A SPECIAL GIFT

by Renata Pipkin © 2003

My name is Ibukaina. When I was very young, my mother would say, “Ibu, you are special. The Moon Mother has given you a gift to help our people.” It took many moons for me to understand those words.

My story starts almost fifty moons ago. I was the youngest of eight children, the smallest by far. For a time, my mother wondered if I would even survive my first year. When the Moon Mother has a plan for you, however, it is not likely that even the worst of sicknesses will take you from this world. And with the tender care of my family, I grew strong as any of my brothers or sisters.

Our family was much larger then. We occupied the northernmost lands of the forest, and our clan was nearing one hundred members. Of course, we lived in separate family groups, but every spring, the groups would come together, and we would have a reunion, a chance for the old ones to get reacquainted and the young ones to get introduced. Then we would go our separate ways, distanced until the next spring, very seldom crossing paths.

I was fourteen moons old, however, the first time this changed. The clans came together at the end of summer, near the harvest moon. My mother hadn’t explained much on the journey, but I noticed she was saddened and wary, and I was old enough to understand that many of our people were gone.

That meeting changed my life forever. It was here that Mother explained to me what had happened and how important my gift was. The river, she said, had brought a new hunter to the forest, a creature whose eyes were empty as the creeks with no rain, whose hearts were as dry as the snowless winter air. Ferocious, ravenous beasts these were with claws and fangs that bit into our flesh like no other, and a scent that was enough to cause the bile to rise in one’s throat.

These beasts were the culprits for our missing kinsmen. They were a threat to our kind everywhere, and the Moon Mother had left it to me to stop them before our forest, our home, our people were destroyed.

Alone, I was sent to spy upon these creatures. I was terrified, I assure you, but Moon Mother had kissed me, and I would be safe. My snowy hair and icy blue eyes were evidence of that kiss, I was told many times, but just then, I didn’t feel so secure. Especially not when I first saw the monsters with my own eyes.

I crouched in the shadows of the forest, listening to the pounding of my heart, for that was all I could hear in that moment. The birds, the monkeys, even the crickets had gone into hiding from these terrors that didn’t belong. Twisted they were with crooked hands and smashed faces, tiny, flattened ears that looked as if they’d been half removed. And they smelled of death beyond anything that could be produced by the natural.

As I sat there watching them, I suddenly realized that I could understand them. Their snarls and growls shifted in my ears until they became words that I could understand. I thought I had been afraid before, but when the clarity found me, a new sort of terror ate at my soul, threatened to consume me. I must have gasped quite audibly, for in that moment, those monsters turned their hideous, lifeless gazes upon me, and I was frozen.

All their talk of hunting my people until we were no more ceased, and they stared wide-eyed at me. Not until a familiar scent touched my nose was I able to shake from my stony perch. I wasn’t sure if the smell of fear was coming from them or from somewhere else, but it overpowered that decaying, rotting scent that hung on their camp, and so I ran back into the forest, back to my people and told them everything I had heard.
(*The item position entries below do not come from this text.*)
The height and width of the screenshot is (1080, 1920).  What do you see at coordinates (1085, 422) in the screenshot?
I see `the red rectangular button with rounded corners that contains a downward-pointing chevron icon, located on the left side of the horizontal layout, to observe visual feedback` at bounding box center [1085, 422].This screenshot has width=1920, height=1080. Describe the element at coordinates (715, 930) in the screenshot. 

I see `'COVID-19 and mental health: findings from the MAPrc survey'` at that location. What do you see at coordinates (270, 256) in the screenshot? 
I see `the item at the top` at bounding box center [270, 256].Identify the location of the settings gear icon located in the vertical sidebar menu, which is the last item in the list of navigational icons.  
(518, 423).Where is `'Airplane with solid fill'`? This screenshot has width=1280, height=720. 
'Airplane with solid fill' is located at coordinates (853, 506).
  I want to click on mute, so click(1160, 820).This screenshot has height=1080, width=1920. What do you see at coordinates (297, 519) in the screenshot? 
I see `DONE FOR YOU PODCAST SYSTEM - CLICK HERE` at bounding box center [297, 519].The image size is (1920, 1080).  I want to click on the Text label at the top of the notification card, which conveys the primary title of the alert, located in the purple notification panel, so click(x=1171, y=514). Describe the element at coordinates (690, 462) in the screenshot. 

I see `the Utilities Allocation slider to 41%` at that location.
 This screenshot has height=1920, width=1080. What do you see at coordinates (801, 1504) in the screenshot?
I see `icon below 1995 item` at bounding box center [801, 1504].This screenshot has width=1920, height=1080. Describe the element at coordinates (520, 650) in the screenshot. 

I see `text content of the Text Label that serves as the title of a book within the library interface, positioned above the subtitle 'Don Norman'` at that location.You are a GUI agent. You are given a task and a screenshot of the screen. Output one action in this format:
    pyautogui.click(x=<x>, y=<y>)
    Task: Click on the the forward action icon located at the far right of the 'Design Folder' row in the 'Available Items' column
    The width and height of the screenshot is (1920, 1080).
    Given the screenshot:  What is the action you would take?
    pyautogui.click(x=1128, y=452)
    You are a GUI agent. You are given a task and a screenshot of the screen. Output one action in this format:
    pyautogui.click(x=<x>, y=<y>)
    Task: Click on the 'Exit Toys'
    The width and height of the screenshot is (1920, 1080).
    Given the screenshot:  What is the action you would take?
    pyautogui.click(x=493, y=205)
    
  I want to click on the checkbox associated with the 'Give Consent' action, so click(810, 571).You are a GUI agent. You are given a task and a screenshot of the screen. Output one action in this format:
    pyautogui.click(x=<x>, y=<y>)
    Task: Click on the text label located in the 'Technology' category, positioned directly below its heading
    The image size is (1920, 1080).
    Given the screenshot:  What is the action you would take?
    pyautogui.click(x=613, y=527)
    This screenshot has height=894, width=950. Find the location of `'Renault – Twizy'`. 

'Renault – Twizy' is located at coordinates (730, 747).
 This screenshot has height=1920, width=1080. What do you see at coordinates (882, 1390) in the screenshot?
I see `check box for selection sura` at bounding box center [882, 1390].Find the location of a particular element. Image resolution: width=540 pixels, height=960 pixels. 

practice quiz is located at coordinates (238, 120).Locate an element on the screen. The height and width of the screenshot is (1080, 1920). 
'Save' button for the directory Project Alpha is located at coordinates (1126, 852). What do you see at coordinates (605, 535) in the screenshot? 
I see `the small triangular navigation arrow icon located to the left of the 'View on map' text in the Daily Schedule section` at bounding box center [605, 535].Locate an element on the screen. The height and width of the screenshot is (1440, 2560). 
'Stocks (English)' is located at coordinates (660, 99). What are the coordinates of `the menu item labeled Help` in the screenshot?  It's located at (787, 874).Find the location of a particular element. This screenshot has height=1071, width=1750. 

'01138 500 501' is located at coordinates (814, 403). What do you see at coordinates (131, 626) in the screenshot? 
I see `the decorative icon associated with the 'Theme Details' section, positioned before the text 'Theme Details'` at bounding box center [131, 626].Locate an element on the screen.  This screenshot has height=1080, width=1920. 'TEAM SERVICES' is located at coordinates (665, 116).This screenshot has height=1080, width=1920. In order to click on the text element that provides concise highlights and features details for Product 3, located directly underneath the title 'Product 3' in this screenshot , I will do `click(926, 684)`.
That day, my people went into hiding, fighting our war from the dark of night, struggling against these beasts which, with my gift from Mother Moon, I discovered called themselves 'humans'. We learned to raid their camps and steal their belongings, always one step ahead of them by the grace of the Moon Mother. We even occasionally managed to steal one of their young. These at first we tried to raise ourselves in the hopes that a single young would grow up with an understanding he could carry back to the rest to stop our war. In the end, we learned we were better off eating them to prevent them from breeding more, for the human young lacked the mind to understand and speak the words of our kind, which they called 'wolf'.

I am old now, and my time here is almost done. But I will never truly be gone. This is my one prayer to the Moon Mother that my spirit will live on forever, in the minds and hearts of my people that I may continue to guide them and protect them, and in the nightmares of the humans, the great white wolf spirit that stalks them with eyes of the coldest winter skies sending fear upon them that they may leave our forest and let my people live in peace.

Tonight I lift up my voice to the Moon Mother, joined by my family in a haunting melody to honor those that have gone before at the hands of our enemy.